In its 2013 business outlook, the company said that an 0.9 per cent fall in average sale prices in 2012 compares to the previous year bucked the trend compared to hotels, pubs and restaurants, where it also has a leading market position.
Steve Rodell, the director who heads its retail team, suggested reasons for optimism even though the market remains polarised. Both the major supermarket companies and the co-ops are competing strongly for good c-store sites, particularly with petrol attached, and these businesses are getting good prices. Again the south east is strongest but Christie’s teams make a good case to look at the profit potential in suburban Manchester, for example.
The business outlook report tends to reflect current thinking about the market overall rather than lead thinking but this year Christie’s work on forecourts provoked some controversial headlines about the massive investment by the supermarkets. On the ground, the major wholesalers are carefully leveraging their symbol group assets, seeking to compete.
In his published report, Mr Rodell wrote that symbols “are rapidly becoming major brands in their own right, gaining better deals from suppliers and attracting more customers as a result.”
However, for many retailers their location and footfall put them outside the multiples’ ambit and the prices they can get from private buyers are further dampened by the lack of finance. Banks in particular are bearish on the c-store market (indeed, they are bearish on the more highly rated coffee shop market according to the team from Harris and Hoole that took money from Tesco instead!).
In the south east a proportion of businesses are changing hands through private sales from family to family or within families. Outside, Asian and similar buyers are keen to acquire shops from private sellers. Their business idea is simply that they are prepared to work harder and longer to make the shops a success.
However, some sellers with a mind to the prices they could have obtained in 2007 have been holding out and waiting for an upturn. The sentiment now is values won’t rise strongly before 2017 or 2018 and may never get back to 2007 levels for businesses that are not investing. The average price in 2012 was 18 per cent below the 2007 peak.
Mr Rodell says people in this position should speak to his team and get a fair appraisal of their business value. With regional offices and a strong commitment to talking business, Christie’s believes it can obtain the maximum value for retailers.
However, some sellers are put off because Christie’s will be honest about the business value. If they think it is £100,000, they will say it is £100,000. Mr Rodell advises retailers not to be swayed by agents who then tell the retailer they can get £175,000. Sharp practice by some agents is damaging the market, he says.
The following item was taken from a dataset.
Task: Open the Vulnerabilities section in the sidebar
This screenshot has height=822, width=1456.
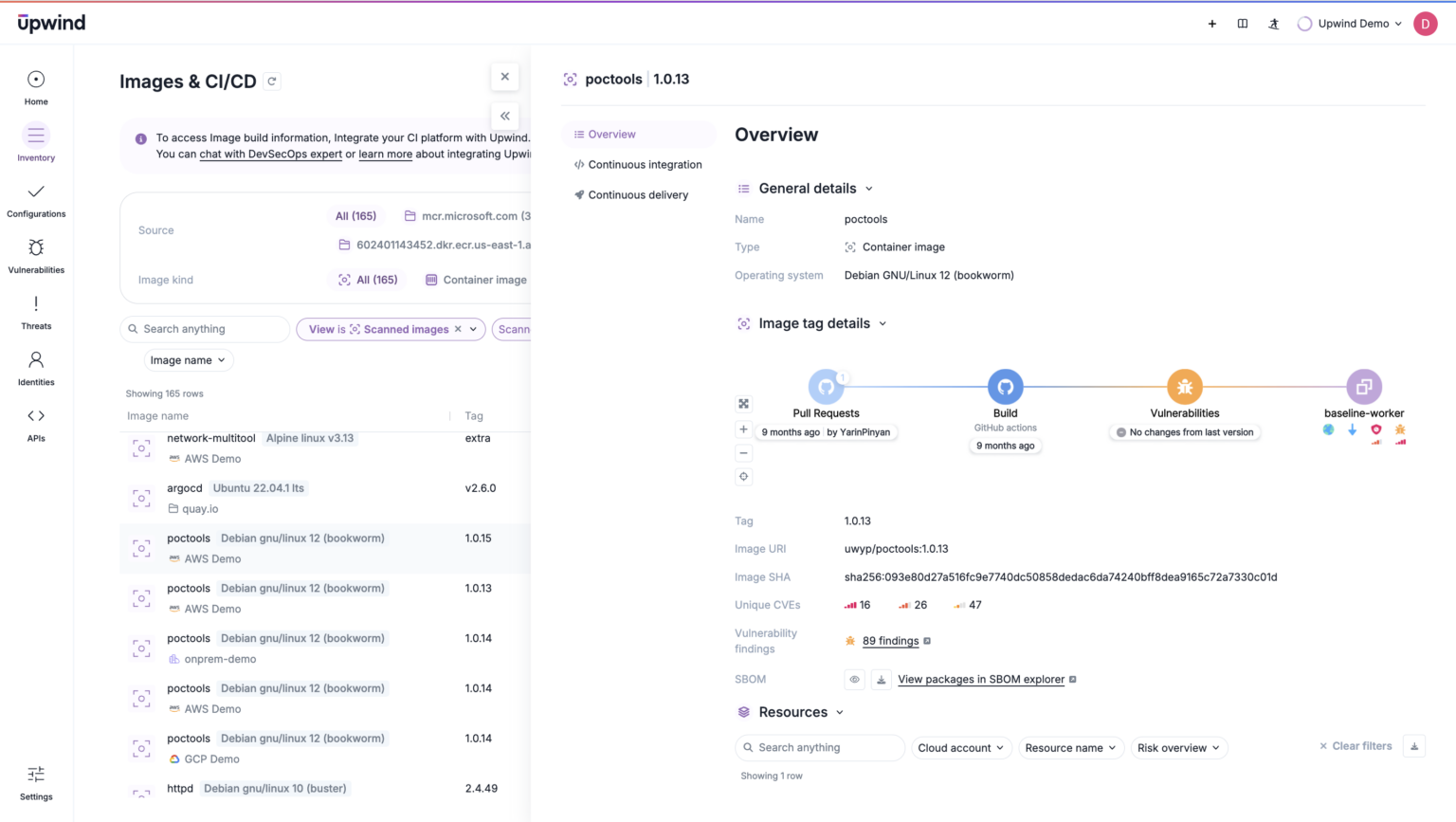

The comparatively low cost of entry to the convience market means that there are still plenty of buyers. As a result volume sales remain good, with Christie’s recording more than 9 per cent more completions in 2012 compared to the previous year.
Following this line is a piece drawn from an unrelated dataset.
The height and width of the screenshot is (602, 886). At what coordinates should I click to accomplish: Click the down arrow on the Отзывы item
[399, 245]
While symbol group membership can help improve businesses, there is no automatic link to an increase in value. “An uplift in value is only driven by an uplift in trade,” says Mr Rodell. “and value is a factor of profit.”
Some retailers are astutue enough to understand which symbols work in which areas and the value added by their management skills are the most important factor. Business values at the single outlet level are driven by common sense. Retailers have to pay careful attention to rents and ensure that there is some headroom when they find a great site in case multiple competition moves in next door.